Some people believe those under 21 serving in the military should be allowed to drink alcohol even if non-military citizens are not. The crux of the argument is, “if I am old enough to die for my country, I am old enough to drink.” Still, America’s Founding Fathers clearly believed the military, as an extension of the government, should serve the people rather than the other way around, so, one could argue, military members should be held, not only to the same standards as non-military citizens, but to an even higher standard. ·  For the assignment this week, write a 500-750 word paper arguing whether military personnel should or should not receive rights and/or liberties not afforded to non-military citizens. In the paper, include the opposing position along with your rebuttal (of that opposing position). ·  For instance, if you wrote a paper arguing that military personnel should receive rights not afforded to non-military citizens (and why), then the rebuttal would be that military personnel should not receive rights not afforded to non-military citizens (and why). · : A rebuttal is a form of evidence that is presented to contradict other evidence that has been presented by an adverse party

Title: Should Military Personnel Receive Rights and Liberties not Afforded to Non-Military Citizens?

Introduction:
The question of whether military personnel should be granted additional rights and liberties not provided to non-military citizens is a complex and controversial issue. On one hand, proponents argue that these brave individuals put their lives on the line to protect the nation and should therefore enjoy certain privileges. On the other hand, detractors contend that all citizens should be treated equally under the law, regardless of their military service. This paper aims to provide an analysis of both perspectives and present a nuanced argument.

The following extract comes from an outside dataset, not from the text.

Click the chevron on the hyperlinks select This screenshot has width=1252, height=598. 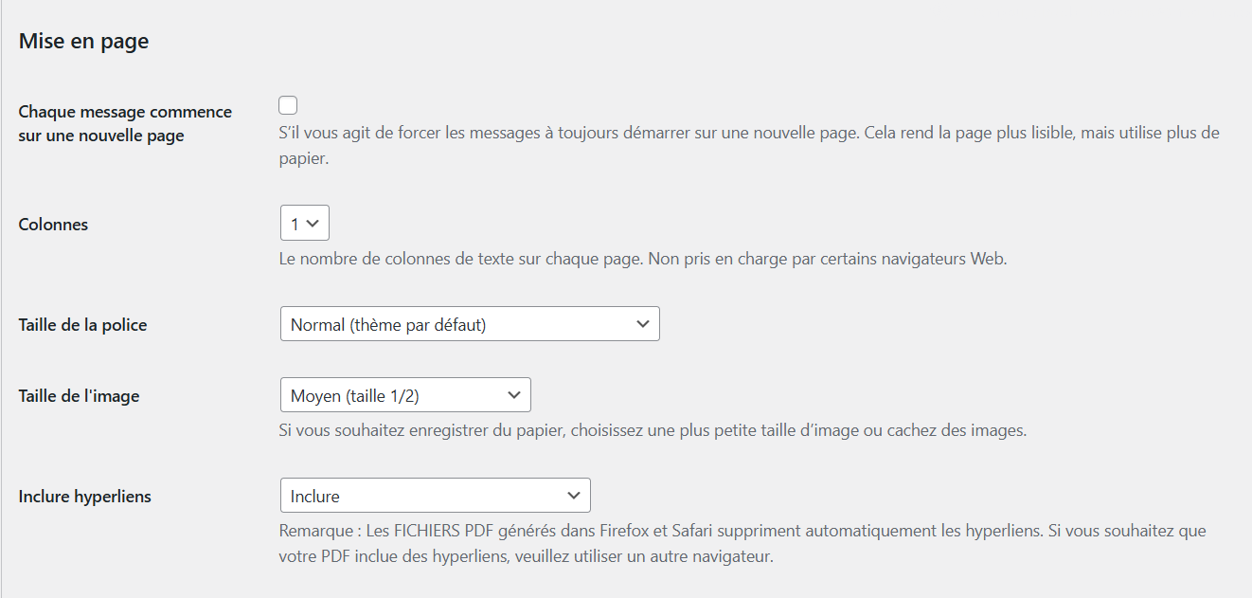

Supporting Argument: Military Personnel Should Receive Additional Rights

Proponents of granting military personnel additional rights argue that their service to the nation warrants special considerations. These individuals voluntarily join the armed forces, accept rigorous training, and potentially sacrifice their lives in defense of their country. As a result of their dedication, it is argued that they should be rewarded with additional liberties.

Firstly, military personnel are often subjected to dangerous and high-stress situations that most civilians will never experience. In recognition of the unique challenges they face, granting certain exemptions, such as the right to consume alcohol under the age of 21, can provide a level of respite and stress relief. This can contribute to their overall psychological well-being, which is crucial for the maintenance of a capable and effective military force.

Secondly, military service often demands significant personal sacrifices, including extended separations from family and loved ones. This sacrifice, combined with the potential for physical and mental harm, may warrant additional benefits. Granting military personnel certain rights or privileges can act as a form of compensation for the burdens they bear in service to their country.

Furthermore, providing specialized rights to military personnel can serve as an incentive for recruitment and retention. By offering these distinct benefits, the military can attract qualified individuals who might otherwise choose alternative career paths. This can ensure a highly skilled and dedicated force, supporting the overall national security objectives.

Rebuttal: Military Personnel Should Not Receive Additional Rights

Detractors argue that granting additional rights and privileges to military personnel violates the fundamental principle of equality and undermines the democratic ideals upon which the nation is built. All citizens, regardless of their occupation or profession, should be treated equally under the law.

One of the core principles of a democratic society is that military institutions should serve the people rather than the other way around. This concept is rooted in the belief that the government, including the armed forces, must be accountable to the citizenry. Granting special rights and privileges to military personnel would create a hierarchical system that could erode this foundational principle.

Additionally, critics argue that exempting military personnel from certain laws can lead to a culture of entitlement and impunity. Treating them differently from non-military citizens could foster a sense of superiority and lead to a lack of accountability for their actions. This could undermine the principles of justice and fairness for all.

Another concern is that granting military personnel additional rights may inadvertently create divisions between the military and civilian population. By privileging one group over another, it could lead to a perception of exceptionalism, potentially alienating non-military citizens and eroding public trust in the military.

Overall, while acknowledging the sacrifices and unique challenges of military service, it is essential to uphold the principle of equality and ensure the accountability of institutions. This can be achieved by treating military personnel and non-military citizens equally under the law.

In conclusion, the question of whether military personnel should receive rights and liberties not afforded to non-military citizens is a complex and contentious issue. While recognizing the sacrifices and unique circumstances of military service, it is crucial to uphold the principles of equality and accountability. Striking a balance between acknowledging the contributions of military personnel and maintaining the democratic ideals of the nation is paramount.